Linear classification

Contents

Load data

We use the MAGIC telescope data from the UCI repository http://archive.ics.uci.edu/ml/datasets/MAGIC+Gamma+Telescope. These are simulated data for detection of high energy gamma particles in a ground-based atmospheric Cherenkov gamma telescope using the imaging technique. The goal is to separate gamma particles from hadron background.

The analysis described in Beck et al. Nucl.Instr.Meth. A, 516, pp. 511-528, applies a number of powerful classifiers such as random forest and neural net. The power of these classifiers is evaluated by measuring true positive rates (TPR) at false positive rates (FPR) 0.01, 0.02, 0.05, 0.1, and 0.2. Here, we present an example illustrating properties of three linear techniques for binary classification. These linear techniques are not meant to improve the classification accuracy obtained in the publication. We use a reduced set of variables. As seen below, the optimal boundary between the two classes is far from linear.

We split the data into training and test sets in the proportion 2:1 and code class labels as a logical vector (true for gamma and false for hadron).

load MagicTelescope;
Ytmp = false(numel(Ytrain),1);
Ytmp(strcmp(Ytrain,'Gamma')) = true;
Ytrain = Ytmp;
Ytmp = false(numel(Ytest),1);
Ytmp(strcmp(Ytest,'Gamma')) = true;
Ytest = Ytmp;

Standardize variables

In these data, variables have substantially different standard deviations.

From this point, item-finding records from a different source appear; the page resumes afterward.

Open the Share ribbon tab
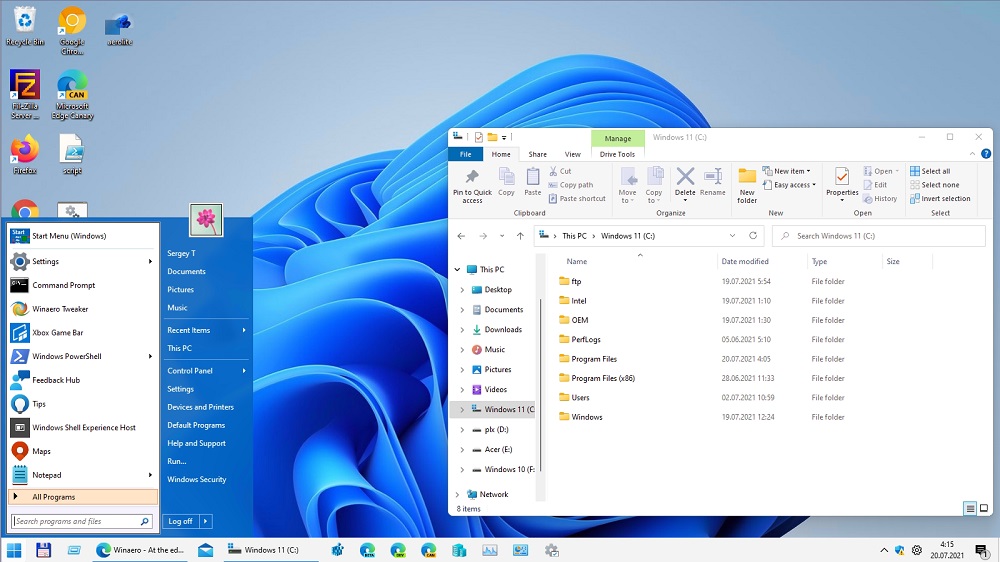1000x562 pixels. pos(537,154)
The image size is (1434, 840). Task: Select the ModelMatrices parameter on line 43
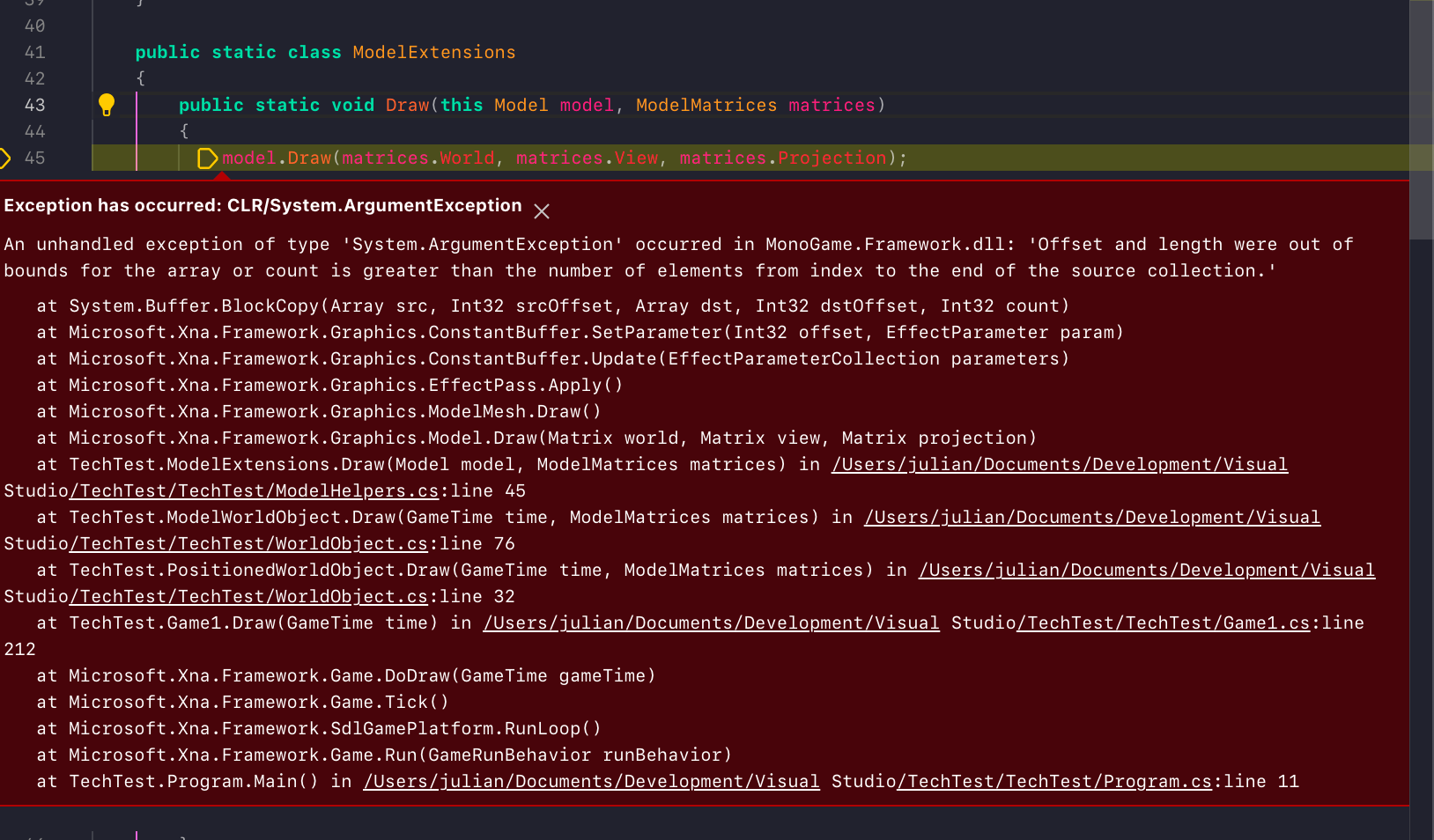point(706,105)
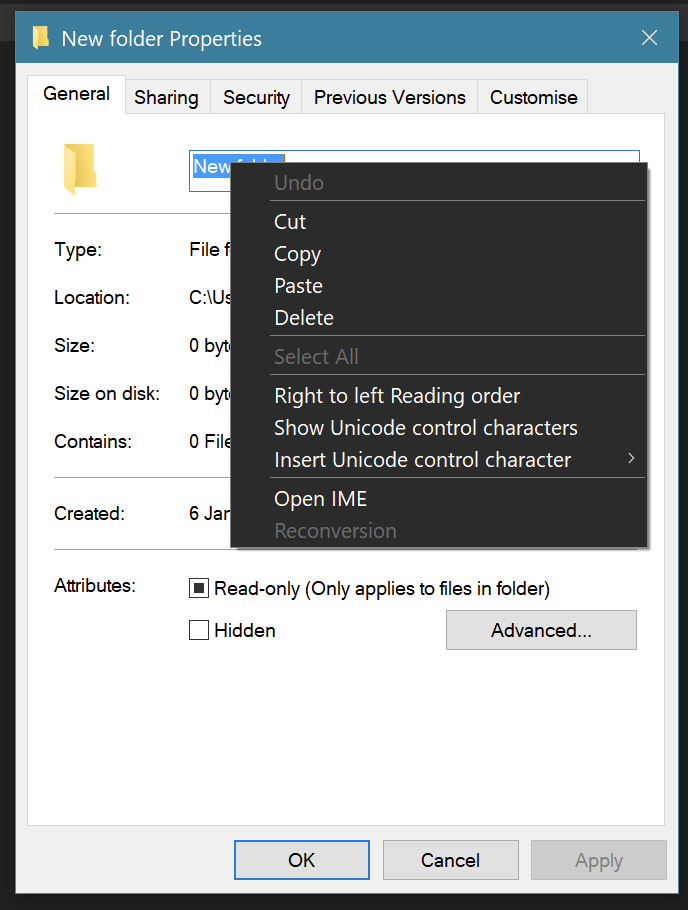
Task: Confirm changes with the OK button
Action: tap(301, 860)
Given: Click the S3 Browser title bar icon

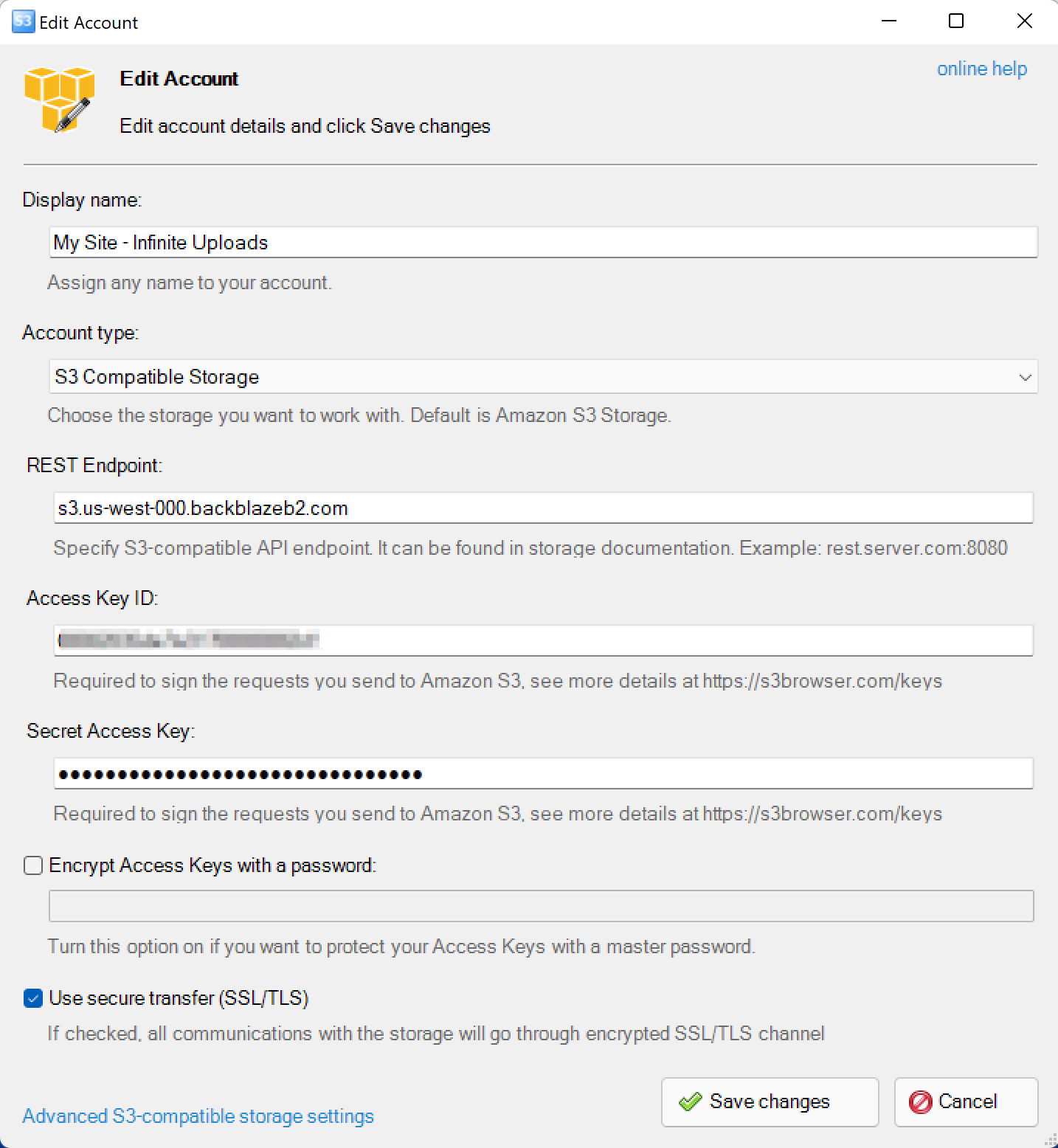Looking at the screenshot, I should click(22, 21).
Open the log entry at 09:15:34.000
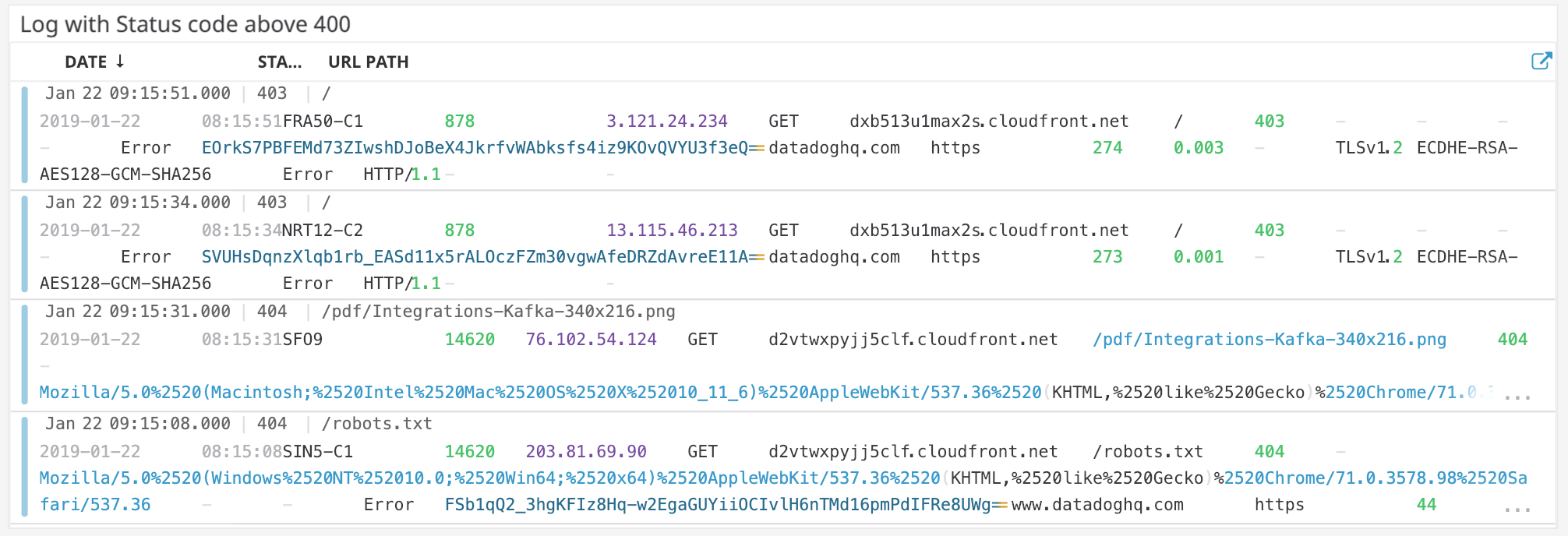1568x536 pixels. (x=138, y=203)
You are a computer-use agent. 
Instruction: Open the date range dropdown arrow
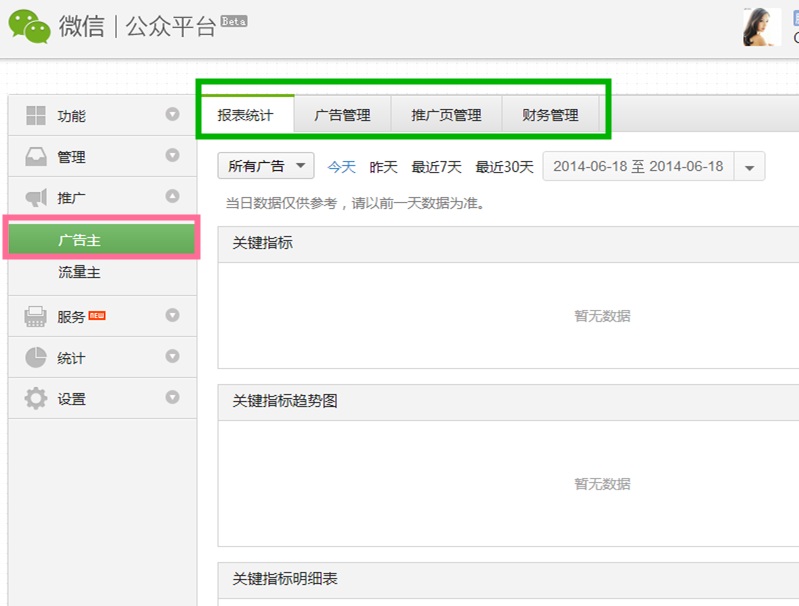tap(750, 167)
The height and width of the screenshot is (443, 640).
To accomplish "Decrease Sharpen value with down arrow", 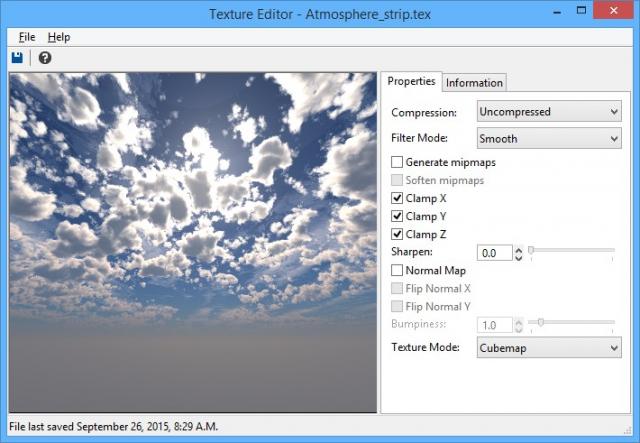I will (518, 257).
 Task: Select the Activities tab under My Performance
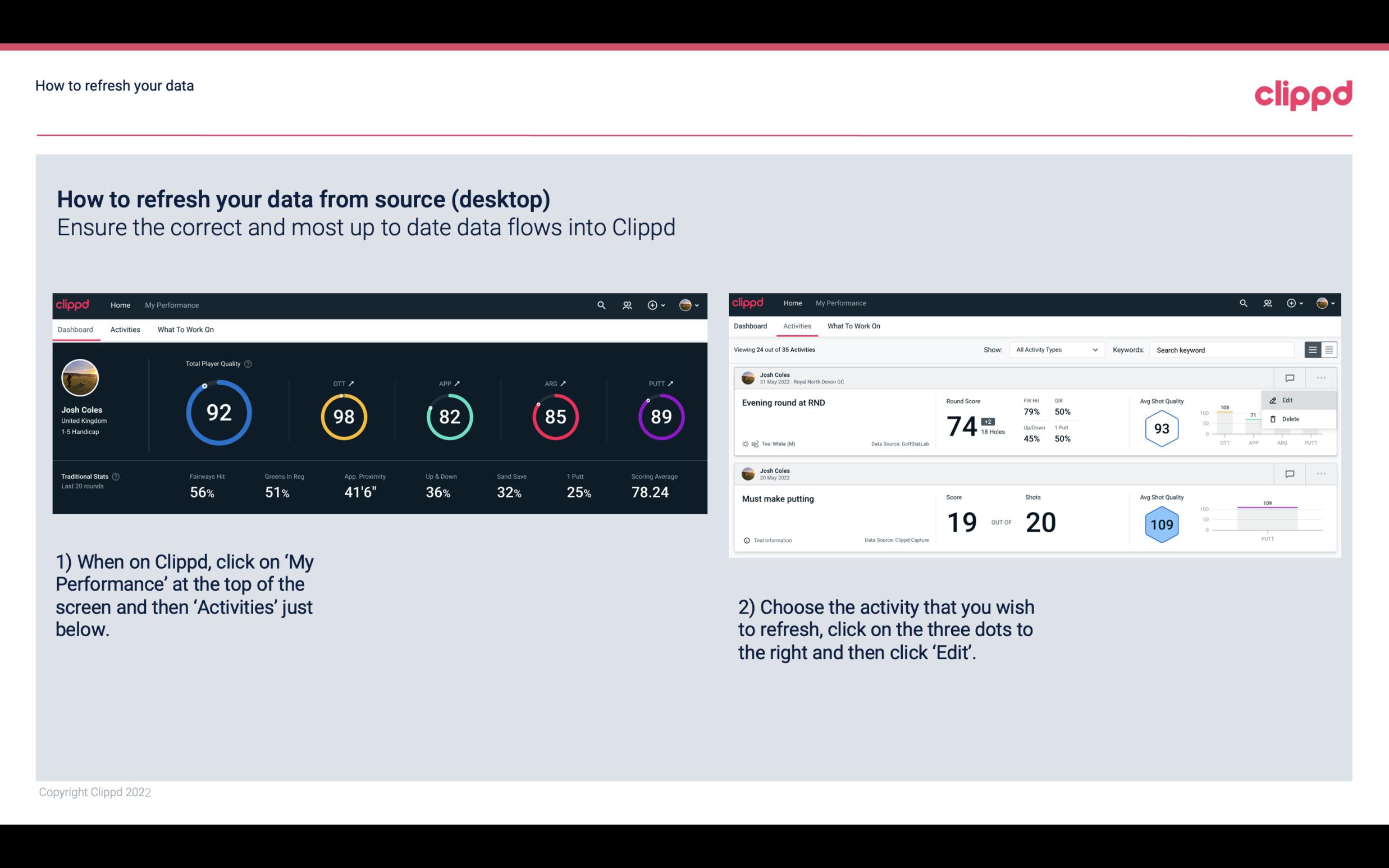[125, 329]
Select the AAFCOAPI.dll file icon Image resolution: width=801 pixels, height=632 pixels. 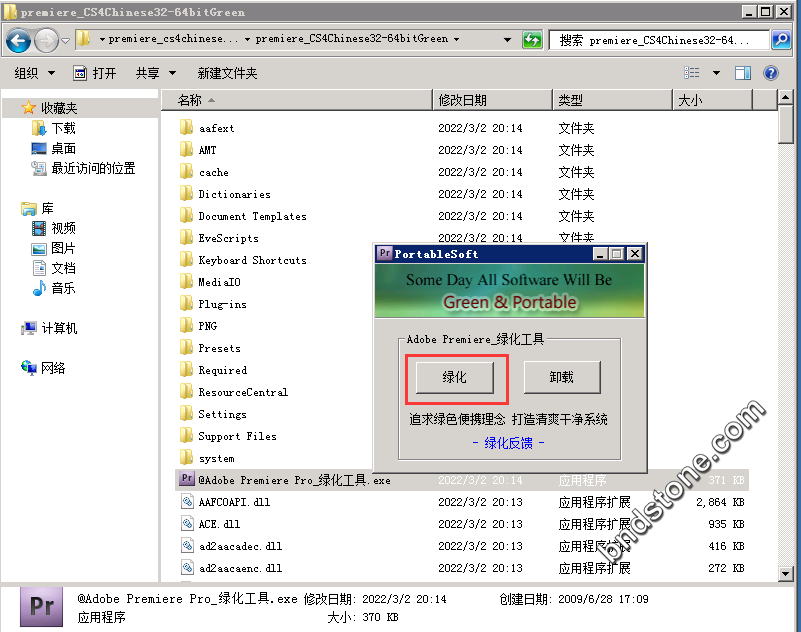click(186, 502)
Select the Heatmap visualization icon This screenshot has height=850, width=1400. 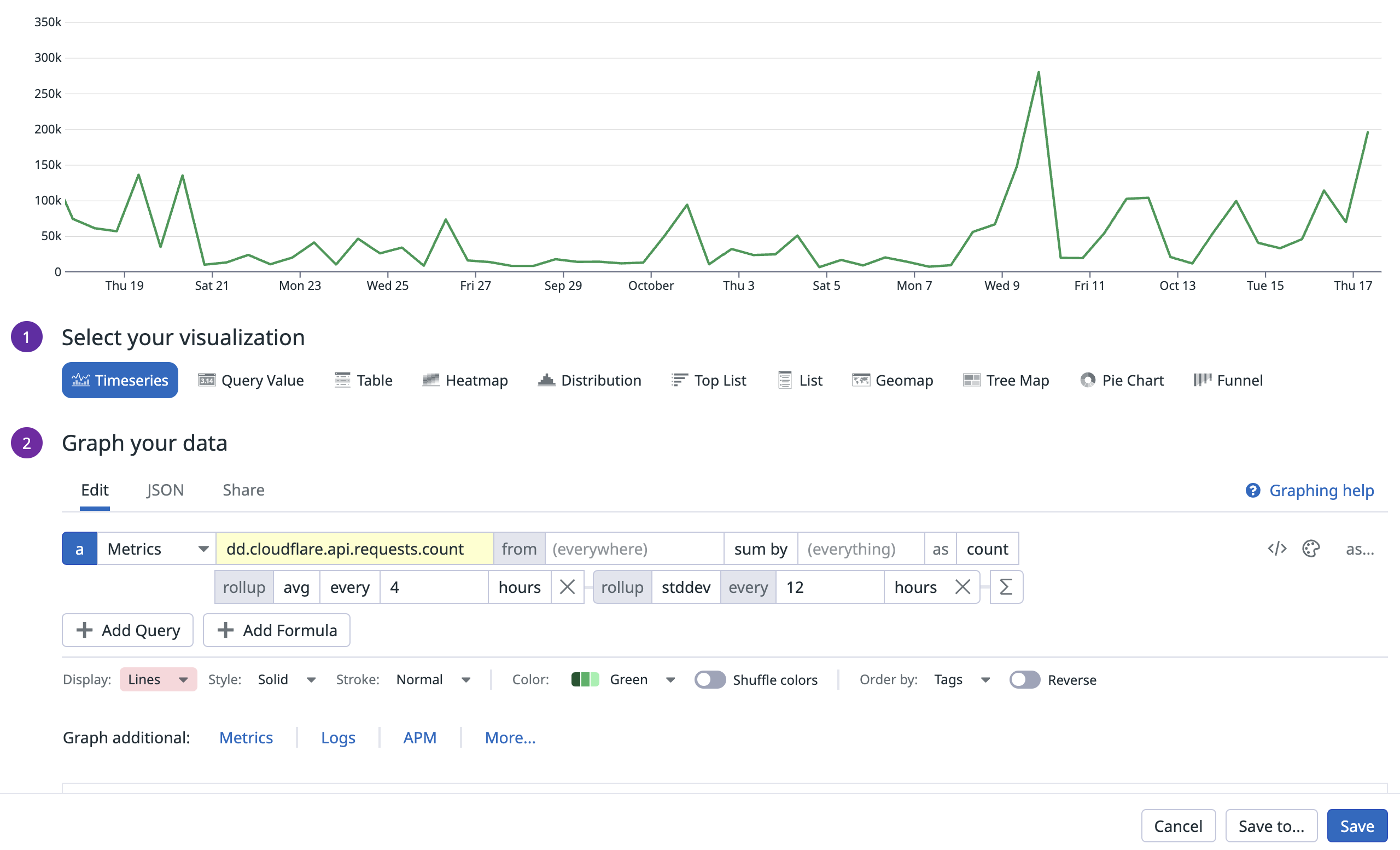tap(432, 380)
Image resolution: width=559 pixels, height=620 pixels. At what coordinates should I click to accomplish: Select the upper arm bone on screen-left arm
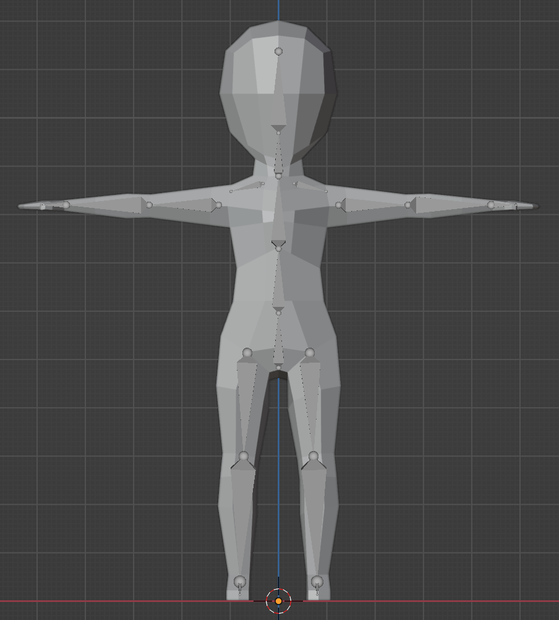(183, 205)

These standard deviations do not carry information useful for separation of the two classes. In this situation, it is recommended to standardize variables by subtracting the mean and dividing by the standard deviation. This is especially true if you plan to judge the importance of variables by the magnitudes of the respective coefficients in the linear model.

For some implementations, standardizing variables is not necessary. For example, ClassificationDiscriminant.fit standardizes variables separately for every class. Even if you perform the overall standardization by the zscore function, it is unlikely to affect the analysis outcome. In contrast, estimates of variable importance from plsregress are sensitive to the standardization.

We use function zscore to standardize the training data and then use the computed means and standard deviations to standardize the test data.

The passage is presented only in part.